Perl alphabetic sort with alphanumeric string and regex

Question

I am trying to sort alphanumeric string with perl and am facing the following problem:

Strings are like this: "XXXXX-1.0.0" where numbers can be on one or two digits and are representing release versions.

My problem is that when I have the two following strings: - XXXXX-1.9.9 - XXXXX-1.10.0 XXXXX-1.9.9 is considered as greater than XXXXX-1.10.0 since 9 is greater than 1. So I am trying to force numbers to be on two digits with a regexp.

There is the piece of code I am testing:

my $string = "XXXXXX-1.9.9";
my $pre = "0";
$string =~ s/(\.|-)+(\d{1})($|\.)/$1$pre$2$3/g;
print "$string\n";

This gives me the result "XXXXXX-01.9.09" which is not what I am looking for since it will not be sorted correctly. So I have to do that:

my $string = "XXXXXX-1.9.9";
my $pre = "0";
$string =~ s/(\.|-)+(\d{1})($|\.)/$1$pre$2$3/g;
$string =~ s/(\.|-)+(\d{1})($|\.)/$1$pre$2$3/g;
print "$string\n";

To get "XXXXXX-01.09.09"

My question is double: - Is there a way to sort my strings with Perl without using regex? - If I have to use regex is there a way to write it so that I do not have to execute it twice?

Thank you in advance.

Answer 1

You can use look around assertions to make sure there are not digits around the digit you are replacing without moving the position over the neighbouring characters.

#!/usr/bin/perl
use warnings;
use strict;
use feature qw{ say };

my @strings = qw( XXXXX-1.9.9
                  XXXXX-1.9.10
                  XXXXX-1.10.0 );

s/(?<=[^0-9]) ([0-9]) (?=[^0-9]|$) /0$1/xg for @strings;
@strings = sort @strings;
s/(?<=[^0-9]) 0+ ([0-9]) /$1/xg for @strings;

say for @strings;

********

> _Work to complete_:
A) Answer these questions about the Perl sorting thread:
(i) How many digits can each number in the version strings have?
(ii) What result did running the substitution once produce?
(iii) What does the answer use to check that no digits surround the digit being replaced?
B) Edit the rows, starting with the line that contains "The width and height of the screenshot is (800, 520)." and going on through the line that contains "click(x=436, y=381)", so that "chevron" becomes "arrow" and nothing else changes. Give only those lines.
The text above has no connection to the rows that come after it.

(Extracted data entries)
********

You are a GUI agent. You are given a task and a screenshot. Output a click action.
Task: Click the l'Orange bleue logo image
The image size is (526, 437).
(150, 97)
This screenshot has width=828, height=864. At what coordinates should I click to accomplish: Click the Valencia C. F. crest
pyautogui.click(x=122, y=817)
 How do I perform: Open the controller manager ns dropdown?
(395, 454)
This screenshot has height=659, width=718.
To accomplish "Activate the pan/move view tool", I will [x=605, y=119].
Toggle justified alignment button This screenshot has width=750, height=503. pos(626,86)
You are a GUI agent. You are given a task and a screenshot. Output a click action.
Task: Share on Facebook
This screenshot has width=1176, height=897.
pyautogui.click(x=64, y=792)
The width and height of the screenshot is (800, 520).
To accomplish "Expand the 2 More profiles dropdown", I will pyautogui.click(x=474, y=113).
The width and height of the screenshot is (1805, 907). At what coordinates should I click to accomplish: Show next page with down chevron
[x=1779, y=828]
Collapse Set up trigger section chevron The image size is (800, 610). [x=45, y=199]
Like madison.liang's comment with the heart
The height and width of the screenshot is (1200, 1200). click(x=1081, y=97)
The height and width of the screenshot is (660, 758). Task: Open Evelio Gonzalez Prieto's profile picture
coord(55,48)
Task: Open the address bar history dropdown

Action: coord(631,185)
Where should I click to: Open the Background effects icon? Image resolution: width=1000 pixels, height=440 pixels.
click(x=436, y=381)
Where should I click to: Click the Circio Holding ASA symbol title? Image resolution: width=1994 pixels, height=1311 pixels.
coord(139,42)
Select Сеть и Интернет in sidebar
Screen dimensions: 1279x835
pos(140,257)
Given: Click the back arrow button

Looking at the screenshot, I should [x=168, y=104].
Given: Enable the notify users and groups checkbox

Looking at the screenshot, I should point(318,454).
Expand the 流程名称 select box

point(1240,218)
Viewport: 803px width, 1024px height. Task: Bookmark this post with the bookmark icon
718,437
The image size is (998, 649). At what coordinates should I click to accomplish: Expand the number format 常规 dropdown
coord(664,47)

********

> _Results by task_:
A)
(i) One or two digits.
(ii) "XXXXXX-01.9.09"
(iii) Look around assertions.

B)
The width and height of the screenshot is (800, 520).
To accomplish "Expand the 2 More profiles dropdown", I will pyautogui.click(x=474, y=113).
The width and height of the screenshot is (1805, 907). At what coordinates should I click to accomplish: Show next page with down arrow
[x=1779, y=828]
Collapse Set up trigger section arrow The image size is (800, 610). [x=45, y=199]
Like madison.liang's comment with the heart
The height and width of the screenshot is (1200, 1200). click(x=1081, y=97)
The height and width of the screenshot is (660, 758). Task: Open Evelio Gonzalez Prieto's profile picture
coord(55,48)
Task: Open the address bar history dropdown

Action: coord(631,185)
Where should I click to: Open the Background effects icon? Image resolution: width=1000 pixels, height=440 pixels.
click(x=436, y=381)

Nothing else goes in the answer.